Similarities in pronunciation between languages spoken over the same region
are part of a phenomenon well known to linguists and do not imply that the
languages are related. For example in terms of a pronunciation feature called
coda devoicing, Slovene dialects near the Austrian border will pattern with
German, those near the Croatian border will pattern with Croatian, while
Standard Slovene will have something in the middle. Slovene and German are
only very distantly related.

There may be something there about closely related population groups ending up
using similar sounds even if their languages are not closely related, but I
doubt the researchers even thought about that and used phonemic distance as a
shorthand for actual linguistic distance.

------
kylebgorman
I am always very leery of big-ticket science published in the Proceedings of
the National Academy of Sciences (PNAS), as this paper is. Many papers
(including this one) are not subject to peer review because they use what has
been called the "inside track" ([http://www.nature.com/news/scientific-
publishing-the-inside-...](http://www.nature.com/news/scientific-publishing-
the-inside-track-1.15424;) though note that Nature is not a disinterested
observer). This paper was "contributed" to PNAS, which means that the authors
reached out a member of the National Academy of Sciences (usually a famous
late-career scientist) who they believed would be sympathetic to the line of
work, and asked this person to serve as contributor (essentially a type of
action editor) on the piece.
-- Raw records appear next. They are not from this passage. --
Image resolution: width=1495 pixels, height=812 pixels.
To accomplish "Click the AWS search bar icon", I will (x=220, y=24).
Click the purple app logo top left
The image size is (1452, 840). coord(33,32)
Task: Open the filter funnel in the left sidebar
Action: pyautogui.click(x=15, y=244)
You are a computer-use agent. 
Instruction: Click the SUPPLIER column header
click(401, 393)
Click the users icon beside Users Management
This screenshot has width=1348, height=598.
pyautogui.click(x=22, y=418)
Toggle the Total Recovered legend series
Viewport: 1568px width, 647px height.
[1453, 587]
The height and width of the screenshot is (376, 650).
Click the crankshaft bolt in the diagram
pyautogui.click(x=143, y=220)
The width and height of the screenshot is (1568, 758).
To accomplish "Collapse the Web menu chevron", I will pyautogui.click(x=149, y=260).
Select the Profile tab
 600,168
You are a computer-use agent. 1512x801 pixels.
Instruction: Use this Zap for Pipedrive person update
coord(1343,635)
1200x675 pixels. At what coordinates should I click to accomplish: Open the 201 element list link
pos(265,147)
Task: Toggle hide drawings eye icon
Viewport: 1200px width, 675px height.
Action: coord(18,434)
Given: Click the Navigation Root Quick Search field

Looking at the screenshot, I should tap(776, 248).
Importantly, this person (Marcus Feldman)
happened to be a colleague of the first author (she appears to be a postdoc at
Stanford, he is a professor at Stanford, and they have written papers
together), but the conflict of interest is ignored. Unlike a normal action
editor, however, the contributor is not expected to identify potential
adversarial reviewers, or even to take negative reviews into account! As a
result, a significant minority of PNAS "contributed" papers clearly wouldn't
have made it past peer review elsewhere. Famously, the 'contributed' track has
been widely abused (e.g., by Linus Pauling, who hoped to beat Crick & Watson
to discover the structure of DNA--unfortunately, his structure is clearly
wrong.)

I am not saying that this is the case for this paper. However, I note that
there are no linguist authors, no linguist reviewers, and no linguist editors,
involved in the process. And, as a linguist, I don't understand the motivation
for this work. The presence of a phoneme in language X and language Y tells me
next to nothing about the relationship between X and Y; there is no theory of
"phoneme evolution" because the evolutionary metaphor is irrelevant at best
(there is no analogue to selection). And we've known for centuries that
unrelated languages in close contact may borrow phonemes from each other
(retroflex t in South Asia being the parade example), and obviously close
contact will lead to genetic transfer too.

------
skywhopper
This is interesting research, but it's also completely unsurprising. As human
populations migrate, expand, collapse, invade, mix, and die out, both their
culture and their genes will do all those same things.